**ASSIGNMENT:**
The task calls for every line of the data to be repeated exactly.
== Segment start ==
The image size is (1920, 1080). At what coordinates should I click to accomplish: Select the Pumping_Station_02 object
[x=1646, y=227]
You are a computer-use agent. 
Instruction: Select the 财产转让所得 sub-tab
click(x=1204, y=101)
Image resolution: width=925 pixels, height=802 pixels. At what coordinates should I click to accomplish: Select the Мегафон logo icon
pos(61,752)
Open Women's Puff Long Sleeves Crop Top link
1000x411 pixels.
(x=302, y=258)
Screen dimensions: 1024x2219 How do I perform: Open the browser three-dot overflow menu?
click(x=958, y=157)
== Segment end ==
**REPLY TO THE EXERCISE:**
The image size is (1920, 1080). At what coordinates should I click to accomplish: Select the Pumping_Station_02 object
[x=1646, y=227]
You are a computer-use agent. 
Instruction: Select the 财产转让所得 sub-tab
click(x=1204, y=101)
Image resolution: width=925 pixels, height=802 pixels. At what coordinates should I click to accomplish: Select the Мегафон logo icon
pos(61,752)
Open Women's Puff Long Sleeves Crop Top link
1000x411 pixels.
(x=302, y=258)
Screen dimensions: 1024x2219 How do I perform: Open the browser three-dot overflow menu?
click(x=958, y=157)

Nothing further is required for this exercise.